VOLUME ESTIMATION MODELS FOR QUERCUS SERRATA AND PINUS KESIYA USING NON-DESTRUCTIVE TECHNIQUES. A CASE STUDY FROM NORTHEAST INDIA

The accurate, non-destructive estimation of tree volume is essential for sustainable forest management, particularly in data-deficient regions like Manipur, Northeast India. This study developed species-specific regression models to estimate the over-bark stem volume of Quercus serrata and Pinus kesiya, based on the measurements from 108 trees per species across 29 sites. Diameter at breast height (DBH), total height, and sectional diameters were obtained using a Nikon Rangefinder and Criterion™ RD 1000 dendrometer. Smalian’s method was used to calculate the stem volume.

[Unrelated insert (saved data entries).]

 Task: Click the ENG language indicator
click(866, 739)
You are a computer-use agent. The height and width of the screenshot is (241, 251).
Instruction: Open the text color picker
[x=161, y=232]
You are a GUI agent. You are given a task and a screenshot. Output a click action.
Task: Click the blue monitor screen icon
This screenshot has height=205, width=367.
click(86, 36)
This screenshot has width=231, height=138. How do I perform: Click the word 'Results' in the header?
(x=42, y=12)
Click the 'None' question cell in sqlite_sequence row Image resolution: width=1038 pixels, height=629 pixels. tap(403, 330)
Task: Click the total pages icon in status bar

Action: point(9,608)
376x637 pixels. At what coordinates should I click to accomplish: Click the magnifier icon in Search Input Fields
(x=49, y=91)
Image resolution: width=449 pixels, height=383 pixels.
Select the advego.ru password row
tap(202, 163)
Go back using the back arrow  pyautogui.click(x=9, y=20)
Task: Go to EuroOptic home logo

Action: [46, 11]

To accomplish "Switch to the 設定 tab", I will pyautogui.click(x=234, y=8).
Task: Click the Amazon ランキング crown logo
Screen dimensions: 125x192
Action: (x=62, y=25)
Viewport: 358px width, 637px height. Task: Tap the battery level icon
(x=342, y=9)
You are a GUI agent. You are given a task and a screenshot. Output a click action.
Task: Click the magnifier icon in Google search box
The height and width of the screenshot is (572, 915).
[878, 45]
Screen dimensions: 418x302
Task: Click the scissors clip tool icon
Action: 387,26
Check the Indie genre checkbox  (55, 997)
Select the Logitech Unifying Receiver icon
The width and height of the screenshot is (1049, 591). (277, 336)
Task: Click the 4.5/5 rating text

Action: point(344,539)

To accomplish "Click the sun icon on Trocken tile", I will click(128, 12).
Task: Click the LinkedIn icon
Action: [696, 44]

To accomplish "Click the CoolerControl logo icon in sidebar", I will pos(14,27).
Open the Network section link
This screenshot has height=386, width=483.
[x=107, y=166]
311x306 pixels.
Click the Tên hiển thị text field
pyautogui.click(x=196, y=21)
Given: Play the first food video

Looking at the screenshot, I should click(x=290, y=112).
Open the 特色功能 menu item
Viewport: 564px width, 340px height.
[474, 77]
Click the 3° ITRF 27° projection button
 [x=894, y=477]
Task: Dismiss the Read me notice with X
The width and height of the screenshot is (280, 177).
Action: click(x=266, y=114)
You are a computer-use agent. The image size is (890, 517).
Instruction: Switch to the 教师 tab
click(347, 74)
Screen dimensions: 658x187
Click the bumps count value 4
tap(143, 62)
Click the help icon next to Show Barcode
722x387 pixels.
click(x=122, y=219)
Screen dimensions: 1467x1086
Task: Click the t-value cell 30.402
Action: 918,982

Models using DBH alone and in combination with height were evaluated via model efficiency (EF), root mean square error (RMSE), and Akaike’s information criterion (AIC). For Q. serrata, the best models were an inverse quadratic (DBH only) and a third-degree polynomial (DBH and height). For P. kesiya, the best fits were logarithmic and quadratic, respectively. QQ plots confirmed the fit after logarithmic transformation. Residuals were normally distributed, and high EF confirmed model accuracy.